Hortobágy (/hu/) is an 800 km^{2} national park in eastern Hungary. The park, a part of the Alföld (Great Plain), was designated as a national park in 1973 (the first in Hungary), and elected among the World Heritage Sites in 1999. The Hortobágy is Hungary's largest protected area, and the largest semi-natural grassland in Europe.

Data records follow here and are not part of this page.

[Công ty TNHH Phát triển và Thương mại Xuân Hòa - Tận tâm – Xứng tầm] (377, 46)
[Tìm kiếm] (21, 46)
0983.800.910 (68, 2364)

Until recently it was believed that this alkaline steppe was formed by the clear cutting of huge forests in the Middle Ages, followed by measures to control the course of the Tisza River, allegedly resulting in the soil's current structure and pH. However, Hortobágy is much older, with alkalinization estimated to have started ten thousand years ago, when the Tisza first found its way through the Great Hungarian Plain, cutting off many streams from their sources in the Northern Mountains. The formation was finished by grazing animals and wild horses during the Ice Age, followed by domesticated animals. The site was inscribed on the UNESCO World Heritage List in 1999 because of its long cultural history (stretching back more than four millennia), its scenery, and its testimony to traditional methods of pastoralism.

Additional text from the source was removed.